Justice Sinha episode: Did professional media pass the test?

Afsan Chowdhury
Thursday, October 19th, 2017


Chief Justice Surendra Kumar Sinha speaks to the press outside his residence in Dhaka before leaving for the airport on October 13, 2017. Courtesy

 

Mainstream, professional or whatever paid media is called nowadays faced two crises in the latest Sinha episode. It became prone to sensational and superficial reporting and in a bid to compete with each other and social media. And it didn’t provide sufficient analytical journalism.

 

It seems that word- media is really at bay as they compete for consumer interest with social media and each other for public attention which is sometimes fed more by speculation. Since every social media account becomes a source of information and observation/opinion, it isn’t an easy life for paid media and this new scenario with multiple sources on the menu of the consumer requires a new approach which old journalism has yet to figure out.

 

Electronic media did better but not because it was proving a higher grade of journalism but of its nature which is visual.  So even though it was not more insightful than word- media, it drew more viewers. Where they made a difference was in the Talk shows where the matter was discussed widely, sometimes critically of the government and. That Talk Shows have become part of the political information culture was best also defended well by the pro-AL talkers. Anisul Huq, the Law Minister called the Talk Show participants “immature which is an endorsement of its legitimacy as an essential part of media.

 

New media is here but not new journalism

 

If the Sinha episode was a crisis, media seemed unable to cope with it in terms of both providing information and analysis. It handled the situation in a ‘breaking news’ style rather than a systemic crisis story. The Sinha regime has been in place for almost 2 years but the journalism that has followed the issue was headline driven rather than in-depth exploration of a critical matter that had shaken up the governance system.

 

Two factors appear responsible. One, there is intense competition among all the outlets, word, tv and social media. The result is pressure to be more explosive than the competition to ensure more clicks.  This is the reality of the state of media today and those who will do better will have to play with the sharks.

 

But instant journalism is only one aspect of the broader media product and it was important from a market perspective that something more be provided beyond the usual fare of ‘breaking news’.  That is where in-depth reporting would have made a difference.

 

But it’s obviously a glaring supply gap.
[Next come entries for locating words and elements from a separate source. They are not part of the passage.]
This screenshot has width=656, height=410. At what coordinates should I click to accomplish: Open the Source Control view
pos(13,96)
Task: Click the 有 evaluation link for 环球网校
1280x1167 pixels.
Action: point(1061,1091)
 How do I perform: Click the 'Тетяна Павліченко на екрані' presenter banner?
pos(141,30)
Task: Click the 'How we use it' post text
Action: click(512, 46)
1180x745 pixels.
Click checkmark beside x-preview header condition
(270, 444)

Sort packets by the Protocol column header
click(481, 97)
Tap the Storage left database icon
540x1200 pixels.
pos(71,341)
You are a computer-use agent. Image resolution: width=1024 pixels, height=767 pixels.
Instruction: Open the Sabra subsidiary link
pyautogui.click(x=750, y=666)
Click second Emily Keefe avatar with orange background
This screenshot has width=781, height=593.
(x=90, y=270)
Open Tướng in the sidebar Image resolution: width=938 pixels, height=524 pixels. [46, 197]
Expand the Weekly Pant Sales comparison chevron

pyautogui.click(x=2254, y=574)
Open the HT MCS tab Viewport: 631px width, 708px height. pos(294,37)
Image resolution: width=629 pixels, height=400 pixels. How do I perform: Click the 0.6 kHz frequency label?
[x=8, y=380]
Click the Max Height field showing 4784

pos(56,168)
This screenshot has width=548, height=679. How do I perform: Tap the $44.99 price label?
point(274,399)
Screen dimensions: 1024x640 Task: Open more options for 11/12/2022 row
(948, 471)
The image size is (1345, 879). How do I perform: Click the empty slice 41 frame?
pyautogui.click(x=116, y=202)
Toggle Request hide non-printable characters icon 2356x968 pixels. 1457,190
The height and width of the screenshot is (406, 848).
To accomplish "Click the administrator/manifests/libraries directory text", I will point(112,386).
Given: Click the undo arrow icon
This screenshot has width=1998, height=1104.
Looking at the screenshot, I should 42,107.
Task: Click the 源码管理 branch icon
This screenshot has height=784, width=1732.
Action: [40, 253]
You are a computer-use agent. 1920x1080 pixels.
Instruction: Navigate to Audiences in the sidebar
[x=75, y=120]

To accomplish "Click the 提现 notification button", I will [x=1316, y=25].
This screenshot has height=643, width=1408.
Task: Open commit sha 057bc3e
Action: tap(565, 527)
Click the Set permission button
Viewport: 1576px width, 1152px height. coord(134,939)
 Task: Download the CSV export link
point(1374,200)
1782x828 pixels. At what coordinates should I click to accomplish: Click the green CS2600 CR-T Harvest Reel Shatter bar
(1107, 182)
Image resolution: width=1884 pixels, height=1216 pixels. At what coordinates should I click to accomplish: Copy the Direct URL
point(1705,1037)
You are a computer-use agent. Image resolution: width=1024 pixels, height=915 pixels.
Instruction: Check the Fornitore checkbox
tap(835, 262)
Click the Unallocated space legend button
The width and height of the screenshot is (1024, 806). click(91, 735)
In the coming days, the conflict will not disappear so if media wants to make a difference in their status and earn more clicks they need to strengthen capacity to report on governance and legal issues. The gaps and the needs are there and the smart media worker can take advantage of this market demand to strengthen themselves as a competitive market looks for product edges.

 

Perhaps because there was a demand but also a gap in supply, some journos turned to ‘supplied’ news usually from official sources. People were so hungry for news they may have consumed such offer but it wasn’t followed by belief. Experience shows, most such source accessing doesn’t lead to credibility though in the short run, there is attention. But over time, the idea becomes strong that such journalists are serving purposes of someone else.   One can only go so far with such a tag and no outlet will not that for precisely marketing reason.

 

Media of all sorts can therefore learn from this episode. They did well in tracking the story but not enough in unraveling it. This led to frustration among the consumers who wanted more. Analysis in word media was weak while TV depended on Talk show wisdom to cope with the situation. While that serves a part of the purpose, in-house capacity is required which is still not there. Human resource investment in capacity building would make media more attractive and competitive.

 

Social media apart from being irresponsible is also educating its users and rest of media must learn to respond to emerging demands of new journalism as the audience becomes more sophisticated and knowledgable.